▶ **Written problem**: How many lines in the listing contain the string "point"? Reply with the number alone.

-- Supplied information start --

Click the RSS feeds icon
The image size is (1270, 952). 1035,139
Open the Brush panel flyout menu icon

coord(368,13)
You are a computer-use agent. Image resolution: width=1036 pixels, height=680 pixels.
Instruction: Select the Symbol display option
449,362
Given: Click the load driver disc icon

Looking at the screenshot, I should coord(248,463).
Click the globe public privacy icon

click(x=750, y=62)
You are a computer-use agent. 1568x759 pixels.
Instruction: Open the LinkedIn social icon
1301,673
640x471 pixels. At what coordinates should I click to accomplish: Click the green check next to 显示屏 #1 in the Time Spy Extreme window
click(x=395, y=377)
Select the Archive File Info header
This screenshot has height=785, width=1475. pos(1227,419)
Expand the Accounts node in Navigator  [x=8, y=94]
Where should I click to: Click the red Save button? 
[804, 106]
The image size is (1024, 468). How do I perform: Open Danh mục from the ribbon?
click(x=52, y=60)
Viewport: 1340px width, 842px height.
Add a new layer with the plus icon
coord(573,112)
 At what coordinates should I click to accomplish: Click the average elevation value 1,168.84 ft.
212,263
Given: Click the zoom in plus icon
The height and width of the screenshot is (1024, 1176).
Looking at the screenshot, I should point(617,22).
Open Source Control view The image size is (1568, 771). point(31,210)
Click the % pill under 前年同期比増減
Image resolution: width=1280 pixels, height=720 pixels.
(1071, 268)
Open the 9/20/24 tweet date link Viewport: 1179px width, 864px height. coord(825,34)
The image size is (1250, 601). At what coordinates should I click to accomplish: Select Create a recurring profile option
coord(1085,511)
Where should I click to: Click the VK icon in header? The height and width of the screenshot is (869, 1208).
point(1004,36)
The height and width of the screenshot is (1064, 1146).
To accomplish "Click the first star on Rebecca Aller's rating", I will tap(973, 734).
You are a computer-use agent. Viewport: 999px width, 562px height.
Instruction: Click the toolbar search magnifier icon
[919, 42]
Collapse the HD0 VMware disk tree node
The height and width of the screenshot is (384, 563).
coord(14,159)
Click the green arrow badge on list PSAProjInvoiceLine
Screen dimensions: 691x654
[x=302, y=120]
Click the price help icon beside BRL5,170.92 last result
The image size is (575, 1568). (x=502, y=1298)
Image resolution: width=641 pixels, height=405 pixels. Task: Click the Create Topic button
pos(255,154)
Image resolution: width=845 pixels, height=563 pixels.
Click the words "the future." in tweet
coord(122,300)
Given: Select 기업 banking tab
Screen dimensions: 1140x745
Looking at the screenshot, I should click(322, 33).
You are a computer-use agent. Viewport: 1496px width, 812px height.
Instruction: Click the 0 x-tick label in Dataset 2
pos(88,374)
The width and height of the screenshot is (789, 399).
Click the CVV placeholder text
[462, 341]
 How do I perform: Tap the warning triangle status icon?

-- Supplied information end --

▶ **Final result**: 3